[WHAT IS NEEDED] Please rewrite the items below, changing "Watch Video" to "Play Video" and leaving everything else the same.

[RECORDS FOR PROCESSING]
==============================

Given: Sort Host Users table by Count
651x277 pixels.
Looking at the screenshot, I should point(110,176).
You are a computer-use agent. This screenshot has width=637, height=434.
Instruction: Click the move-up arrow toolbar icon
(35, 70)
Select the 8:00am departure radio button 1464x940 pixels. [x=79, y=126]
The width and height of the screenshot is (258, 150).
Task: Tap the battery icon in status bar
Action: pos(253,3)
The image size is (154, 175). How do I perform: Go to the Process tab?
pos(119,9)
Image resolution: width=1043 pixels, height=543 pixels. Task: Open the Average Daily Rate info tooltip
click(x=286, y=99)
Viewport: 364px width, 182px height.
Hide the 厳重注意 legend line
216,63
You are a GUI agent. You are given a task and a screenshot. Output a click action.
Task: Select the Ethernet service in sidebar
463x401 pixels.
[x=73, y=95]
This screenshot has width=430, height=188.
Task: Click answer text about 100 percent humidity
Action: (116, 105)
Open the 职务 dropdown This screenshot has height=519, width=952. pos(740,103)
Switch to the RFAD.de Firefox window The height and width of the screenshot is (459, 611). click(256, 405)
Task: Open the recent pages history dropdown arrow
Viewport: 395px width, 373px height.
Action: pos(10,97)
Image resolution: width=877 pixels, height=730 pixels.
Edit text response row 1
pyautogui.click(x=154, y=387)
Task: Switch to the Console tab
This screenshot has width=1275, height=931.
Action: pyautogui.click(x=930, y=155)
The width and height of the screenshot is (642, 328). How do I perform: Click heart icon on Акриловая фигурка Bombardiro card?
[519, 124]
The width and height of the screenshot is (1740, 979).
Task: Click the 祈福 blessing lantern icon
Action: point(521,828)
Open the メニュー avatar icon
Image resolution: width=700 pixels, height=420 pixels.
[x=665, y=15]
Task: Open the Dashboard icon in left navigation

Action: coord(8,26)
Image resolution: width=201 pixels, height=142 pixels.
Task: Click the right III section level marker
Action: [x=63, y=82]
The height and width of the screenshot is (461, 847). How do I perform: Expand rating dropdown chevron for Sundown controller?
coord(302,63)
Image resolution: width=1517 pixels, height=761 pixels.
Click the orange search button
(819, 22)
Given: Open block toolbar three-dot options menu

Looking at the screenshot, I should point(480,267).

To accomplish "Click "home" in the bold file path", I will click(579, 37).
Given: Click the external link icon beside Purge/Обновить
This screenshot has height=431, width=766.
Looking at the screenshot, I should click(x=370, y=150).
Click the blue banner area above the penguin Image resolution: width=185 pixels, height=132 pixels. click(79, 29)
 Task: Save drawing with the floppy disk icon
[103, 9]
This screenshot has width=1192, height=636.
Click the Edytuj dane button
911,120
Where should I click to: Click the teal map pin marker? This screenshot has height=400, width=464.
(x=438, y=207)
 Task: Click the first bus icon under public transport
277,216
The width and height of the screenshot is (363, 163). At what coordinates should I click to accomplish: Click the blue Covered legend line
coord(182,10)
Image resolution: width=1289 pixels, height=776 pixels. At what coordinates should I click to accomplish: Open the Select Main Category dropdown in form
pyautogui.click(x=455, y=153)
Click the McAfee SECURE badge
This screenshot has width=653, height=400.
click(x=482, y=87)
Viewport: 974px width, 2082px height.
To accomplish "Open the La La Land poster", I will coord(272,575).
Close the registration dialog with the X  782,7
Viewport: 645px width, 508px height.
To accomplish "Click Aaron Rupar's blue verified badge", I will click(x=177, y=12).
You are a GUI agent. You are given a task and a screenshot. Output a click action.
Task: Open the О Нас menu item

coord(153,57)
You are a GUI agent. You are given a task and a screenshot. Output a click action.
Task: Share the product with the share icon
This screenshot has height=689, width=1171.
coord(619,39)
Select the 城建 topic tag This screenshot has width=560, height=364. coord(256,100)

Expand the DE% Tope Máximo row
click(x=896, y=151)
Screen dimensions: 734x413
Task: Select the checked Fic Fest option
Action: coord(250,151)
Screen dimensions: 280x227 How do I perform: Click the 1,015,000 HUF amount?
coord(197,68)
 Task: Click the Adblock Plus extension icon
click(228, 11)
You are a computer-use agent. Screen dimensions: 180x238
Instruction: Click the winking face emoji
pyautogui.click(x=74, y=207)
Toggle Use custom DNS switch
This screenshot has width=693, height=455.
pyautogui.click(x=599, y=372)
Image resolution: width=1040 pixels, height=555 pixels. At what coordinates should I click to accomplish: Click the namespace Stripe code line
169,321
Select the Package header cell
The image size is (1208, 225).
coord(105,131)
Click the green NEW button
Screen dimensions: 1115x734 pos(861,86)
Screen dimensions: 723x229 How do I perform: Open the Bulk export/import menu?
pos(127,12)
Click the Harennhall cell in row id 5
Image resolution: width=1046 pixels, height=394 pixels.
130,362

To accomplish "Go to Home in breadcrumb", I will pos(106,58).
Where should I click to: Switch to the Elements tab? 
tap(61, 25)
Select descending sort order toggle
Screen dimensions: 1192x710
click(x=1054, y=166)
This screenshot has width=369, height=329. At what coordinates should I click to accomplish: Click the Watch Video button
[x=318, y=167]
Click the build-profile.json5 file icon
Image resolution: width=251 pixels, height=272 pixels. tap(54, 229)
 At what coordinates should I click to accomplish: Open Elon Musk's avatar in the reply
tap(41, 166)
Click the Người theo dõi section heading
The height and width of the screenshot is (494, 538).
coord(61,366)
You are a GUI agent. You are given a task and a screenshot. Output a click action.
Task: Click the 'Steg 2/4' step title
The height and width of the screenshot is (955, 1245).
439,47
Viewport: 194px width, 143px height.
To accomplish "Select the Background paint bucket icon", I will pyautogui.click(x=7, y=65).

==============================

[WRITTEN SOLUTION]
Given: Sort Host Users table by Count
651x277 pixels.
Looking at the screenshot, I should point(110,176).
You are a computer-use agent. This screenshot has width=637, height=434.
Instruction: Click the move-up arrow toolbar icon
(35, 70)
Select the 8:00am departure radio button 1464x940 pixels. [x=79, y=126]
The width and height of the screenshot is (258, 150).
Task: Tap the battery icon in status bar
Action: pos(253,3)
The image size is (154, 175). How do I perform: Go to the Process tab?
pos(119,9)
Image resolution: width=1043 pixels, height=543 pixels. Task: Open the Average Daily Rate info tooltip
click(x=286, y=99)
Viewport: 364px width, 182px height.
Hide the 厳重注意 legend line
216,63
You are a GUI agent. You are given a task and a screenshot. Output a click action.
Task: Select the Ethernet service in sidebar
463x401 pixels.
[x=73, y=95]
This screenshot has width=430, height=188.
Task: Click answer text about 100 percent humidity
Action: (116, 105)
Open the 职务 dropdown This screenshot has height=519, width=952. pos(740,103)
Switch to the RFAD.de Firefox window The height and width of the screenshot is (459, 611). click(256, 405)
Task: Open the recent pages history dropdown arrow
Viewport: 395px width, 373px height.
Action: pos(10,97)
Image resolution: width=877 pixels, height=730 pixels.
Edit text response row 1
pyautogui.click(x=154, y=387)
Task: Switch to the Console tab
This screenshot has width=1275, height=931.
Action: pyautogui.click(x=930, y=155)
The width and height of the screenshot is (642, 328). How do I perform: Click heart icon on Акриловая фигурка Bombardiro card?
[519, 124]
The width and height of the screenshot is (1740, 979).
Task: Click the 祈福 blessing lantern icon
Action: point(521,828)
Open the メニュー avatar icon
Image resolution: width=700 pixels, height=420 pixels.
[x=665, y=15]
Task: Open the Dashboard icon in left navigation

Action: coord(8,26)
Image resolution: width=201 pixels, height=142 pixels.
Task: Click the right III section level marker
Action: [x=63, y=82]
The height and width of the screenshot is (461, 847). How do I perform: Expand rating dropdown chevron for Sundown controller?
coord(302,63)
Image resolution: width=1517 pixels, height=761 pixels.
Click the orange search button
(819, 22)
Given: Open block toolbar three-dot options menu

Looking at the screenshot, I should point(480,267).

To accomplish "Click "home" in the bold file path", I will click(579, 37).
Given: Click the external link icon beside Purge/Обновить
This screenshot has height=431, width=766.
Looking at the screenshot, I should click(x=370, y=150).
Click the blue banner area above the penguin Image resolution: width=185 pixels, height=132 pixels. click(79, 29)
 Task: Save drawing with the floppy disk icon
[103, 9]
This screenshot has width=1192, height=636.
Click the Edytuj dane button
911,120
Where should I click to: Click the teal map pin marker? This screenshot has height=400, width=464.
(x=438, y=207)
 Task: Click the first bus icon under public transport
277,216
The width and height of the screenshot is (363, 163). At what coordinates should I click to accomplish: Click the blue Covered legend line
coord(182,10)
Image resolution: width=1289 pixels, height=776 pixels. At what coordinates should I click to accomplish: Open the Select Main Category dropdown in form
pyautogui.click(x=455, y=153)
Click the McAfee SECURE badge
This screenshot has width=653, height=400.
click(x=482, y=87)
Viewport: 974px width, 2082px height.
To accomplish "Open the La La Land poster", I will coord(272,575).
Close the registration dialog with the X  782,7
Viewport: 645px width, 508px height.
To accomplish "Click Aaron Rupar's blue verified badge", I will click(x=177, y=12).
You are a GUI agent. You are given a task and a screenshot. Output a click action.
Task: Open the О Нас menu item

coord(153,57)
You are a GUI agent. You are given a task and a screenshot. Output a click action.
Task: Share the product with the share icon
This screenshot has height=689, width=1171.
coord(619,39)
Select the 城建 topic tag This screenshot has width=560, height=364. coord(256,100)

Expand the DE% Tope Máximo row
click(x=896, y=151)
Screen dimensions: 734x413
Task: Select the checked Fic Fest option
Action: coord(250,151)
Screen dimensions: 280x227 How do I perform: Click the 1,015,000 HUF amount?
coord(197,68)
 Task: Click the Adblock Plus extension icon
click(228, 11)
You are a computer-use agent. Screen dimensions: 180x238
Instruction: Click the winking face emoji
pyautogui.click(x=74, y=207)
Toggle Use custom DNS switch
This screenshot has width=693, height=455.
pyautogui.click(x=599, y=372)
Image resolution: width=1040 pixels, height=555 pixels. At what coordinates should I click to accomplish: Click the namespace Stripe code line
169,321
Select the Package header cell
The image size is (1208, 225).
coord(105,131)
Click the green NEW button
Screen dimensions: 1115x734 pos(861,86)
Screen dimensions: 723x229 How do I perform: Open the Bulk export/import menu?
pos(127,12)
Click the Harennhall cell in row id 5
Image resolution: width=1046 pixels, height=394 pixels.
130,362

To accomplish "Go to Home in breadcrumb", I will pos(106,58).
Where should I click to: Switch to the Elements tab? 
tap(61, 25)
Select descending sort order toggle
Screen dimensions: 1192x710
click(x=1054, y=166)
This screenshot has width=369, height=329. At what coordinates should I click to accomplish: Click the Play Video button
[x=318, y=167]
Click the build-profile.json5 file icon
Image resolution: width=251 pixels, height=272 pixels. tap(54, 229)
 At what coordinates should I click to accomplish: Open Elon Musk's avatar in the reply
tap(41, 166)
Click the Người theo dõi section heading
The height and width of the screenshot is (494, 538).
coord(61,366)
You are a GUI agent. You are given a task and a screenshot. Output a click action.
Task: Click the 'Steg 2/4' step title
The height and width of the screenshot is (955, 1245).
439,47
Viewport: 194px width, 143px height.
To accomplish "Select the Background paint bucket icon", I will pyautogui.click(x=7, y=65).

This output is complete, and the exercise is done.